But the other part of this future will be about what becomes of the communities surrounding these parcels. There are a lot of ideas for how good parks can fit with good communities. Some of those ideas are nearly as old as cities themselves. Most of them stress the importance of that relationship, between parks and communities. Lacking a vibrant, active, and diverse engagement with the surrounding community, open spaces often become dead spaces that don’t contribute to the social life of their cities. And there are some good emerging ideas about how parks can fit into established communities and help lift them up instead of displacing them.

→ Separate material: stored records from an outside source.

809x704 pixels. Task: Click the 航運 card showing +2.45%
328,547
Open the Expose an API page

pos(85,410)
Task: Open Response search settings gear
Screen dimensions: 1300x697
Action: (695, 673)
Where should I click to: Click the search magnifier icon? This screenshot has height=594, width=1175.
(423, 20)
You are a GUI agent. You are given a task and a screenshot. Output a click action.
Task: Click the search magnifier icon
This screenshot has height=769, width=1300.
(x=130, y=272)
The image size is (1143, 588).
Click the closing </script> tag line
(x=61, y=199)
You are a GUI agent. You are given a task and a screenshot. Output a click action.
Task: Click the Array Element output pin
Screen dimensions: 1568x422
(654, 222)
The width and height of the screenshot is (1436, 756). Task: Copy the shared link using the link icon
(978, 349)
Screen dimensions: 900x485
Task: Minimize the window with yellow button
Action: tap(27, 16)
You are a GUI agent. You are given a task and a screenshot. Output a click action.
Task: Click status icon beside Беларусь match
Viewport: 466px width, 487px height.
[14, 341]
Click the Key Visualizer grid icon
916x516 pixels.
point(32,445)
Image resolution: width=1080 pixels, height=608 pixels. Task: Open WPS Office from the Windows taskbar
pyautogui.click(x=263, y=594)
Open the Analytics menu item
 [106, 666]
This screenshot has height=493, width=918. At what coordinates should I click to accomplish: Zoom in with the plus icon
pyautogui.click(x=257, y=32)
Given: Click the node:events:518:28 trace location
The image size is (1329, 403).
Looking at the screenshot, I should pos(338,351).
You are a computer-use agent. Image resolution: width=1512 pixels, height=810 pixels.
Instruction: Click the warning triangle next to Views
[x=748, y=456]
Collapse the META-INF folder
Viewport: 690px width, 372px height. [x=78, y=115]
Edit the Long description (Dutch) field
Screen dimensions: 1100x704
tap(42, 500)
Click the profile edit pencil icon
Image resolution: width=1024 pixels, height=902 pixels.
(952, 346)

A new group has formed to try to address these challenges in L.A. It’s called the Los Angeles Regional Open Space and Affordable Housing Collaborative, or LA ROSAH. The name is evocative: the rose, in the process of blooming, becoming. LA ROSAH was formed by organizations advocating for open space, affordable housing, and environmental justice to ensure that a greener environment benefits low-income residents rather than contributing to their displacement. Members of the collaborative have been working to improve coordination among parks and affordable housing advocates and agencies, and to promote successful policies and strategies for preserving and creating more affordable housing and green spaces in L.A.
What becomes of this collaborative, and what becomes of parks and communities on the Los Angeles River, will shape the future of our city and will be watched closely as an example by the whole world. Right now, we don’t have any really good models for inclusive green development that can lift up communities in place while providing the access to nature, open space, and recreational opportunities that we know are so important to the health of people and their neighborhoods.
Los Angeles will host the Olympics in 2028. The city wants the Los Angeles River and Taylor Yard to be an iconic centerpiece of the new story that it tells the world about itself. What if it were a true story about developing a real model for equitable and just greening of the city, a model that other cities around the world could learn from and build upon? That would truly be worth celebrating.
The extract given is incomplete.